The GMI program reduced pain intensity (VAS of the SF-MPQ) and the qualitative descriptors of pain (PRI of the SF-MPQ), supporting the observations of other investigators.[17,26] Upper limb disability was also reduced after GMI treatment, which is also in accordance with previous reports.[27] Despite the reduced disability in the affected limb, no clinically significant change in grip strength was observed. These results are in opposition with those of Lagueux et al., who showed an increased in grip force but no change in the perceived function of the affected limb, suggesting that the effects of GMI may be variable.[26]

Limitations

This study is a single-subject case report performed in the absence of a neuronavigation system. Our results should be interpreted with caution, because they provide evidence that undoubtedly will need to be tested in larger-scale studies. Neuronavigation systems are designed to help position TMS coils over the optimal stimulation site, maintaining a constant position/orientation of the coil throughout testing. This is particularly important, because these factors can have a profound impact on MEP amplitude.[28,29] Yet, it must be noted that the added value of neuronavigation is still argued, because some research teams have found no differences in MEP amplitude variability and reproducibility between navigated and nonnavigated TMS protocols.[30] In the present case report, the position and orientation of the coil were carefully monitored by using landmarks traced on the patient’s swim cap. During all of the testing sessions, the experimenter frequently reassessed the position of the coil to ensure that it remained over the stimulation site, maintaining the correct orientation. This method is part of best practices in TMS.[31,32]

An additional limitation concerns the method used to evaluate the strength of the corticospinal projections. For our patient, the strength of the corticospinal projections was assessed using a shortened procedure, based on the evaluation of MEP amplitude obtained at 110% and 130% of rMT. Traditionally, the strength of the corticospinal projections is assessed more thoroughly by obtaining input–output recruitment curves.[20,33]Input–output recruitment curves depict the rise of MEP size with increasing TMS intensities (e.g., 90%, 110%, 130%, and 150% of rMT) and are more suitable to evaluate corticomotor changes over time.[20,33,34] Because of the time constraints imposed by the clinical environment, a shorter procedure was required, and a metric inspired by Lefaucheur and colleagues, based on the calculation of a delta score between two TMS intensities, was used.[21] Future studies looking into the corticomotor changes of CRPS patients using complete input–output recruitment curves are warranted.

Finally, the presence of edema is another important issue that must be considered, because this factor can substantially influence EMG recordings and MEP amplitude measures.

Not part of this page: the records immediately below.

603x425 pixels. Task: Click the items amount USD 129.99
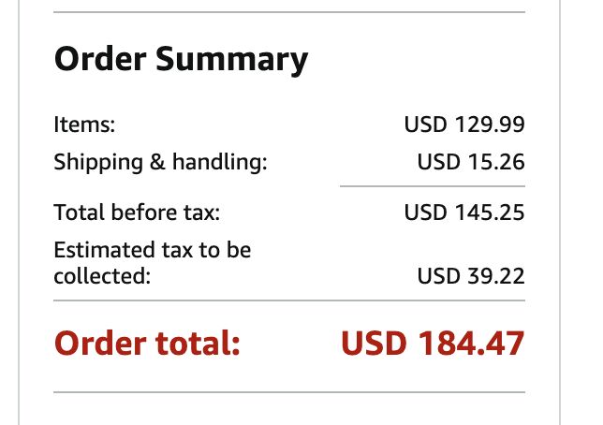[463, 125]
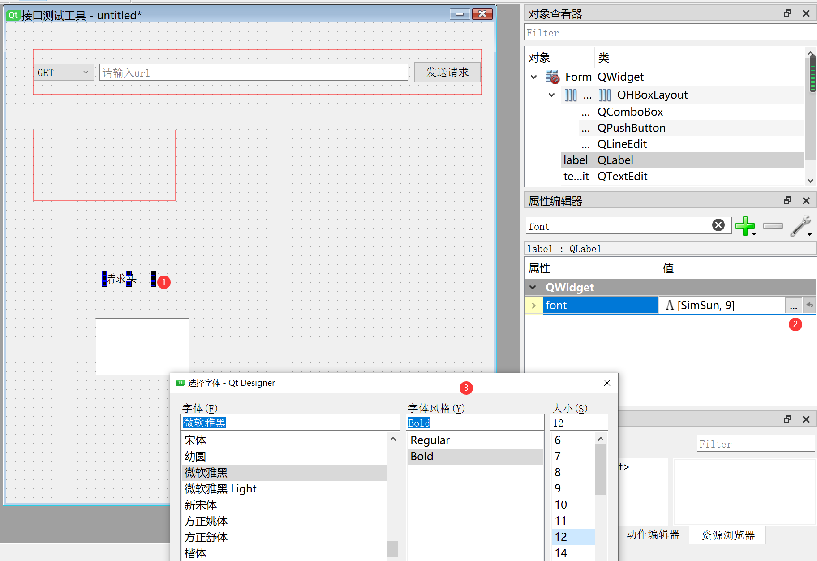The width and height of the screenshot is (817, 561).
Task: Collapse the QHBoxLayout tree node
Action: (x=551, y=95)

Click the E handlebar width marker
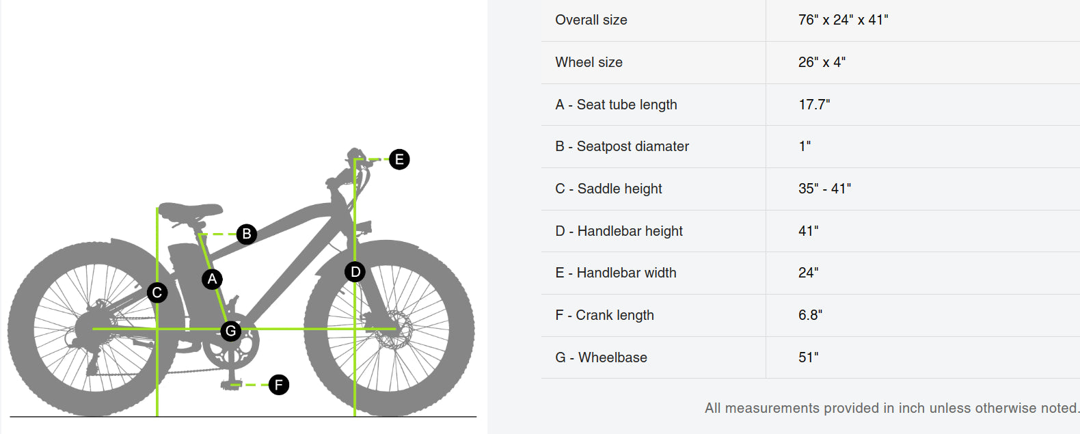point(399,159)
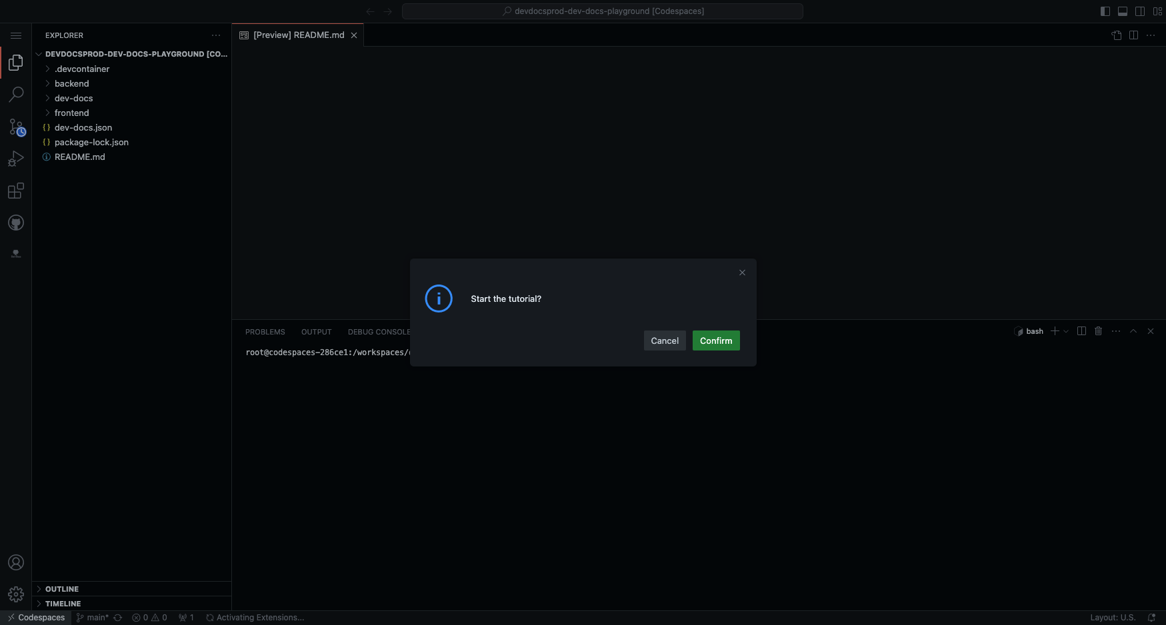The width and height of the screenshot is (1166, 625).
Task: Switch to the OUTPUT tab
Action: (x=316, y=332)
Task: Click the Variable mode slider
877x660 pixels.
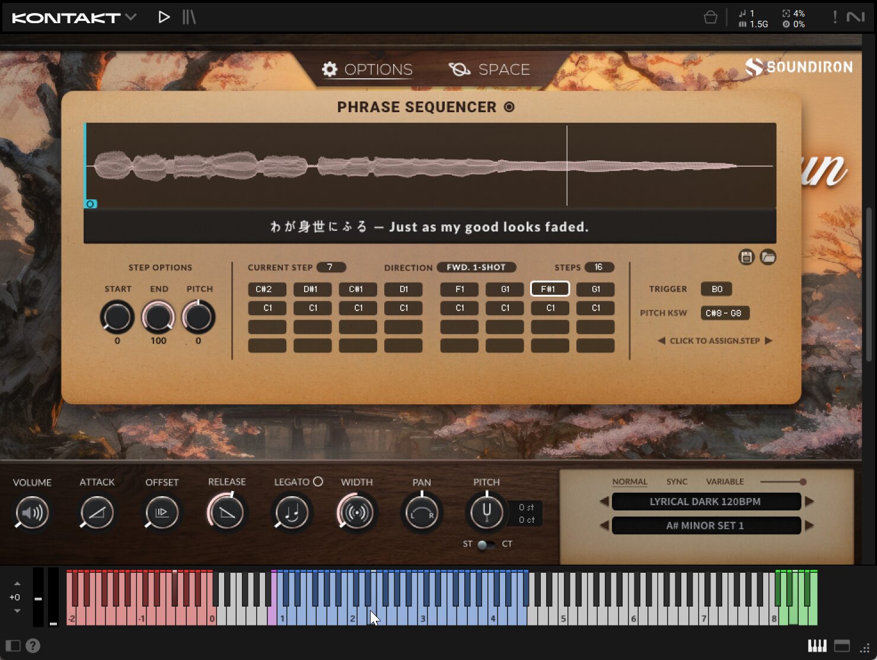Action: (783, 481)
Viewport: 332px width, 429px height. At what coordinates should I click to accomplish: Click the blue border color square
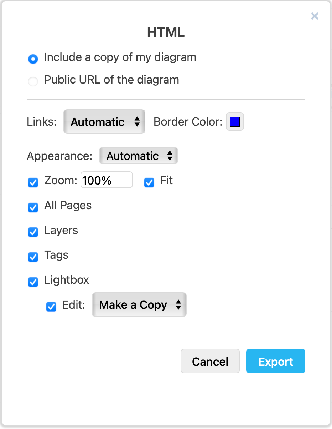(235, 121)
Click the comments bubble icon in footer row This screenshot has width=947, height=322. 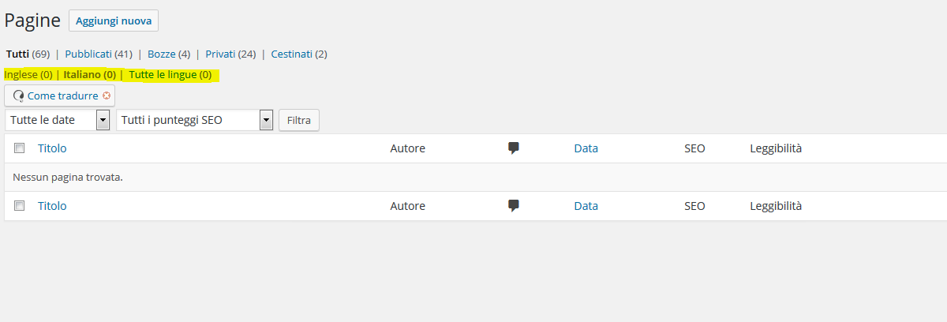click(x=514, y=205)
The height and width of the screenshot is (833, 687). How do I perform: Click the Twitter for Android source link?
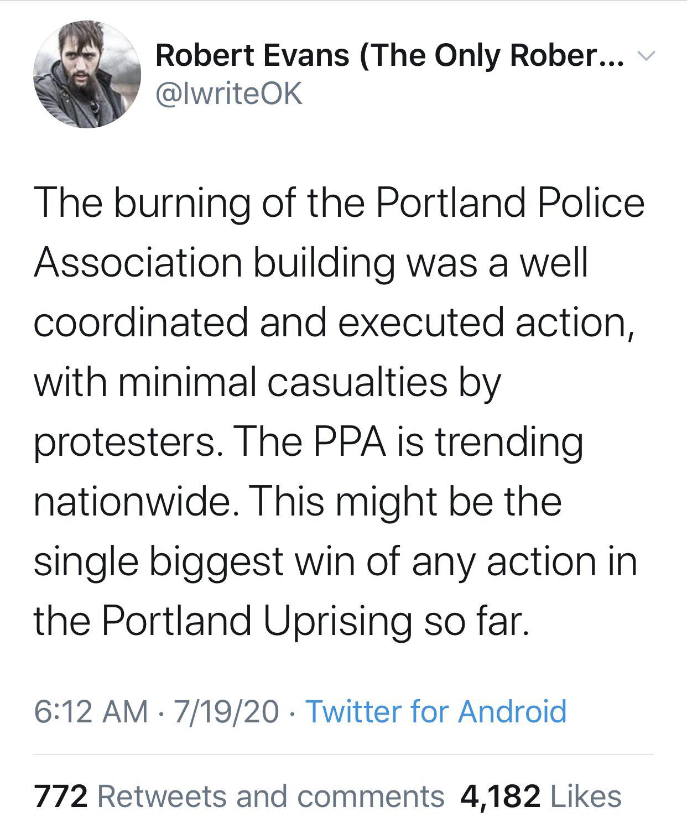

Although the patient showed slight edema during the initial visit, no significant changes were noted throughout the study. In addition, it should be noted that edema will affect the MEP responses obtained at both 110% and 130% of the rMT (therefore probably having only a limited impact on the delta score). Thus, it is unlikely that the changes in the strength of the corticospinal projections noted between the initial and final visits in our patient could be attributable to fluctuations in edema.

Conclusion

To conclude, the present case report suggests that CNS reorganizations can be observed in the motor system of a patient with CRPS. The reduction in pain and disability following effective rehabilitation treatments (in this case, GMI) appears to be linked to a reduction of motor system changes. Future studies are needed to confirm these findings and to better understand the interaction between the motor system and pain in patients with CRPS.